Copy out each of the records below word for word, keeping every line as it is.
_ _ _ _
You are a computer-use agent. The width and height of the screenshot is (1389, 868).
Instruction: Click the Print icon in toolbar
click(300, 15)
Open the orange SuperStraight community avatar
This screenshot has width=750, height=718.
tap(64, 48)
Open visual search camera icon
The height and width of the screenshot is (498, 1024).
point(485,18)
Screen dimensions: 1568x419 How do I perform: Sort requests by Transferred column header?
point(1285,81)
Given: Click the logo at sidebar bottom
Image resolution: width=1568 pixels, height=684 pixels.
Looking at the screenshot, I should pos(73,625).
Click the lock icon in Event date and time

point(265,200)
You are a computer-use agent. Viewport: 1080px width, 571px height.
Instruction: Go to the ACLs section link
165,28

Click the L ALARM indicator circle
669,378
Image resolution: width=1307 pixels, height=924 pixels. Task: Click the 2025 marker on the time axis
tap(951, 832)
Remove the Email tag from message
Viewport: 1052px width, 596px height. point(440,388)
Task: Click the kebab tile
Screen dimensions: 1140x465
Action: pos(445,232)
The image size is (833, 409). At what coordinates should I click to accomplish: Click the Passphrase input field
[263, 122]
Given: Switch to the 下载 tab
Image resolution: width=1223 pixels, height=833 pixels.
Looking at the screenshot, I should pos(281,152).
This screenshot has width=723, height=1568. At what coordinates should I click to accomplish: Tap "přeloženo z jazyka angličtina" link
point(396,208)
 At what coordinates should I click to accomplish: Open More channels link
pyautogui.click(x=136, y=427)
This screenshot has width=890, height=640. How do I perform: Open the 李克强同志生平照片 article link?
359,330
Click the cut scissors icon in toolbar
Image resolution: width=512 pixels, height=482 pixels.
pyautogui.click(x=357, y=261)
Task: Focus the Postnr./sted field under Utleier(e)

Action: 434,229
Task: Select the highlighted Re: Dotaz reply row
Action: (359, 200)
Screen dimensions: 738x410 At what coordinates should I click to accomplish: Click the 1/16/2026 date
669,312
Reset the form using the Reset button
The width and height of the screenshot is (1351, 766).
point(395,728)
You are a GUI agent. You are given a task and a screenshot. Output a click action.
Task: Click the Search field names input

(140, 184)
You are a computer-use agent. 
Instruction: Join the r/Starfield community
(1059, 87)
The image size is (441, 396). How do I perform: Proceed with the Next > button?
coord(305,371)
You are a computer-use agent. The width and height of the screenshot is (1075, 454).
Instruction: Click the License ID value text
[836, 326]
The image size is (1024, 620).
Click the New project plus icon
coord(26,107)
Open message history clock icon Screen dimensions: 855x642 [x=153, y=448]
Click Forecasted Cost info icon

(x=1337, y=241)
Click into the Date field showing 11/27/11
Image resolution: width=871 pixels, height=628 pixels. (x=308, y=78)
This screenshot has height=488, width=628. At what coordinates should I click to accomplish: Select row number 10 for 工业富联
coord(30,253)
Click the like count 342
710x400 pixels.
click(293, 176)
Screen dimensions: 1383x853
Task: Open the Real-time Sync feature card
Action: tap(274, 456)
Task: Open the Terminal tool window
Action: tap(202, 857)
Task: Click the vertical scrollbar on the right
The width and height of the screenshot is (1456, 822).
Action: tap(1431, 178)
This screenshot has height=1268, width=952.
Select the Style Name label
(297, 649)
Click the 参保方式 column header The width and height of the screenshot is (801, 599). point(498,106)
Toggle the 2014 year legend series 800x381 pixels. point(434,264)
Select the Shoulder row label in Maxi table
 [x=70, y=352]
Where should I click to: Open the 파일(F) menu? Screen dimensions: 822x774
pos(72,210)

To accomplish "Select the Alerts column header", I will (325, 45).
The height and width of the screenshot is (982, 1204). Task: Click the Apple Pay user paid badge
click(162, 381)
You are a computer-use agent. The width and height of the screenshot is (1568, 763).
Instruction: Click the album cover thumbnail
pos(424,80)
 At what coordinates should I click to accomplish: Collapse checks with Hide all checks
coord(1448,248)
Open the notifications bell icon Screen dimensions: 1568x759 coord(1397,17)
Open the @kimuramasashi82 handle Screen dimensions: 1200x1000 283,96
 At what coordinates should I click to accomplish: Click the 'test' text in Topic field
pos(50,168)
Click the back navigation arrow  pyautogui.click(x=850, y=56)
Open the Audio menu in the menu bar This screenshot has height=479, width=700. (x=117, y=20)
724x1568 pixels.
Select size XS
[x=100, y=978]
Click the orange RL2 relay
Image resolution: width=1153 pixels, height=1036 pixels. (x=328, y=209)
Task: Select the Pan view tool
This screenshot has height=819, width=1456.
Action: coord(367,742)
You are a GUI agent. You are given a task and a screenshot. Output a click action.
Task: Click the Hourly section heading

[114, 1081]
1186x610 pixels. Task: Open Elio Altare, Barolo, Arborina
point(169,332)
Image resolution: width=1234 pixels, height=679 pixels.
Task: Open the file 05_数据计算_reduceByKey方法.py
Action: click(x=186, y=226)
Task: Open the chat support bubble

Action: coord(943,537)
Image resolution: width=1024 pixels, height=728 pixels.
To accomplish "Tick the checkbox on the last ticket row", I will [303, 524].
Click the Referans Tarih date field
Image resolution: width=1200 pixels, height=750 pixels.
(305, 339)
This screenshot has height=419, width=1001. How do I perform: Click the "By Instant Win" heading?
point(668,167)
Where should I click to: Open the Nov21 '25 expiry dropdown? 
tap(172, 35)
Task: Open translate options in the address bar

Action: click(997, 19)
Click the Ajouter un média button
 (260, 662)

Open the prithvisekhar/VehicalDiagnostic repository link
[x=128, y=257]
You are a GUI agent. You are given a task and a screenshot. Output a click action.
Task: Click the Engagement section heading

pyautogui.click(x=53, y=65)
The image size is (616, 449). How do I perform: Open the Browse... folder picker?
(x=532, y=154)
_ _ _ _
Output below:
You are a computer-use agent. The width and height of the screenshot is (1389, 868).
Instruction: Click the Print icon in toolbar
click(300, 15)
Open the orange SuperStraight community avatar
This screenshot has width=750, height=718.
tap(64, 48)
Open visual search camera icon
The height and width of the screenshot is (498, 1024).
point(485,18)
Screen dimensions: 1568x419 How do I perform: Sort requests by Transferred column header?
point(1285,81)
Given: Click the logo at sidebar bottom
Image resolution: width=1568 pixels, height=684 pixels.
Looking at the screenshot, I should pos(73,625).
Click the lock icon in Event date and time

point(265,200)
You are a computer-use agent. Viewport: 1080px width, 571px height.
Instruction: Go to the ACLs section link
165,28

Click the L ALARM indicator circle
669,378
Image resolution: width=1307 pixels, height=924 pixels. Task: Click the 2025 marker on the time axis
tap(951, 832)
Remove the Email tag from message
Viewport: 1052px width, 596px height. point(440,388)
Task: Click the kebab tile
Screen dimensions: 1140x465
Action: pos(445,232)
The image size is (833, 409). At what coordinates should I click to accomplish: Click the Passphrase input field
[263, 122]
Given: Switch to the 下载 tab
Image resolution: width=1223 pixels, height=833 pixels.
Looking at the screenshot, I should pos(281,152).
This screenshot has width=723, height=1568. At what coordinates should I click to accomplish: Tap "přeloženo z jazyka angličtina" link
point(396,208)
 At what coordinates should I click to accomplish: Open More channels link
pyautogui.click(x=136, y=427)
This screenshot has width=890, height=640. How do I perform: Open the 李克强同志生平照片 article link?
359,330
Click the cut scissors icon in toolbar
Image resolution: width=512 pixels, height=482 pixels.
pyautogui.click(x=357, y=261)
Task: Focus the Postnr./sted field under Utleier(e)

Action: 434,229
Task: Select the highlighted Re: Dotaz reply row
Action: (359, 200)
Screen dimensions: 738x410 At what coordinates should I click to accomplish: Click the 1/16/2026 date
669,312
Reset the form using the Reset button
The width and height of the screenshot is (1351, 766).
point(395,728)
You are a GUI agent. You are given a task and a screenshot. Output a click action.
Task: Click the Search field names input

(140, 184)
You are a computer-use agent. 
Instruction: Join the r/Starfield community
(1059, 87)
The image size is (441, 396). How do I perform: Proceed with the Next > button?
coord(305,371)
You are a computer-use agent. The width and height of the screenshot is (1075, 454).
Instruction: Click the License ID value text
[836, 326]
The image size is (1024, 620).
Click the New project plus icon
coord(26,107)
Open message history clock icon Screen dimensions: 855x642 [x=153, y=448]
Click Forecasted Cost info icon

(x=1337, y=241)
Click into the Date field showing 11/27/11
Image resolution: width=871 pixels, height=628 pixels. (x=308, y=78)
This screenshot has height=488, width=628. At what coordinates should I click to accomplish: Select row number 10 for 工业富联
coord(30,253)
Click the like count 342
710x400 pixels.
click(293, 176)
Screen dimensions: 1383x853
Task: Open the Real-time Sync feature card
Action: tap(274, 456)
Task: Open the Terminal tool window
Action: tap(202, 857)
Task: Click the vertical scrollbar on the right
The width and height of the screenshot is (1456, 822).
Action: tap(1431, 178)
This screenshot has height=1268, width=952.
Select the Style Name label
(297, 649)
Click the 参保方式 column header The width and height of the screenshot is (801, 599). point(498,106)
Toggle the 2014 year legend series 800x381 pixels. point(434,264)
Select the Shoulder row label in Maxi table
 [x=70, y=352]
Where should I click to: Open the 파일(F) menu? Screen dimensions: 822x774
pos(72,210)

To accomplish "Select the Alerts column header", I will (325, 45).
The height and width of the screenshot is (982, 1204). Task: Click the Apple Pay user paid badge
click(162, 381)
You are a computer-use agent. The width and height of the screenshot is (1568, 763).
Instruction: Click the album cover thumbnail
pos(424,80)
 At what coordinates should I click to accomplish: Collapse checks with Hide all checks
coord(1448,248)
Open the notifications bell icon Screen dimensions: 1568x759 coord(1397,17)
Open the @kimuramasashi82 handle Screen dimensions: 1200x1000 283,96
 At what coordinates should I click to accomplish: Click the 'test' text in Topic field
pos(50,168)
Click the back navigation arrow  pyautogui.click(x=850, y=56)
Open the Audio menu in the menu bar This screenshot has height=479, width=700. (x=117, y=20)
724x1568 pixels.
Select size XS
[x=100, y=978]
Click the orange RL2 relay
Image resolution: width=1153 pixels, height=1036 pixels. (x=328, y=209)
Task: Select the Pan view tool
This screenshot has height=819, width=1456.
Action: coord(367,742)
You are a GUI agent. You are given a task and a screenshot. Output a click action.
Task: Click the Hourly section heading

[114, 1081]
1186x610 pixels. Task: Open Elio Altare, Barolo, Arborina
point(169,332)
Image resolution: width=1234 pixels, height=679 pixels.
Task: Open the file 05_数据计算_reduceByKey方法.py
Action: click(x=186, y=226)
Task: Open the chat support bubble

Action: coord(943,537)
Image resolution: width=1024 pixels, height=728 pixels.
To accomplish "Tick the checkbox on the last ticket row", I will [303, 524].
Click the Referans Tarih date field
Image resolution: width=1200 pixels, height=750 pixels.
(305, 339)
This screenshot has height=419, width=1001. How do I perform: Click the "By Instant Win" heading?
point(668,167)
Where should I click to: Open the Nov21 '25 expiry dropdown? 
tap(172, 35)
Task: Open translate options in the address bar

Action: click(997, 19)
Click the Ajouter un média button
 (260, 662)

Open the prithvisekhar/VehicalDiagnostic repository link
[x=128, y=257]
You are a GUI agent. You are given a task and a screenshot. Output a click action.
Task: Click the Engagement section heading

pyautogui.click(x=53, y=65)
The image size is (616, 449). How do I perform: Open the Browse... folder picker?
(x=532, y=154)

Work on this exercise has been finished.